READING PASSAGE
Carsten Bo Eriksen alias MBD73 which is short for My Beautiful Decay 1973 (born 2 October 1973 in Copenhagen, Denmark) is a Danish 21st-century composer and artist.

Biography
Carsten Bo Eriksen (a.k.a. MBD73) is a prize-winning and award-nominated composer and artist. He was educated at the Royal Academy of Music as a composer (1997-2003), pupil of Professor Ib Nørholm, Ivar Frounberg and Hans Abrahamsen. As a painter he is self-taught. He had his debut from the extended studies program in composition in 2003. Furthermore, he has studied at Berklee College of Music, Massachusetts, US. And has studied the Balinese gamelan music in Ubud, Bali, Indonesia, with the musician Pak Tama. In 2004 he was granted by the Danish Arts Foundation with a three-year working grant.

WHAT YOU NEED TO DO
[A] In the Carsten Bo Eriksen biography, what does the alias MBD73 stand for?
[B] Repeat word for word the part of the Carsten Bo Eriksen biography that opens with the words containing "Carsten Bo Eriksen alias" and closes with "21st-century composer and artist.".

DATA BELOW
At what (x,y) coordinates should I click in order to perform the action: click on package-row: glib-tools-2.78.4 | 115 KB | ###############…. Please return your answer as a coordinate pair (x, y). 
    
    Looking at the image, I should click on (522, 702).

EXERCISE RESPONSES
[A] My Beautiful Decay 1973

[B]
Carsten Bo Eriksen alias MBD73 which is short for My Beautiful Decay 1973 (born 2 October 1973 in Copenhagen, Denmark) is a Danish 21st-century composer and artist.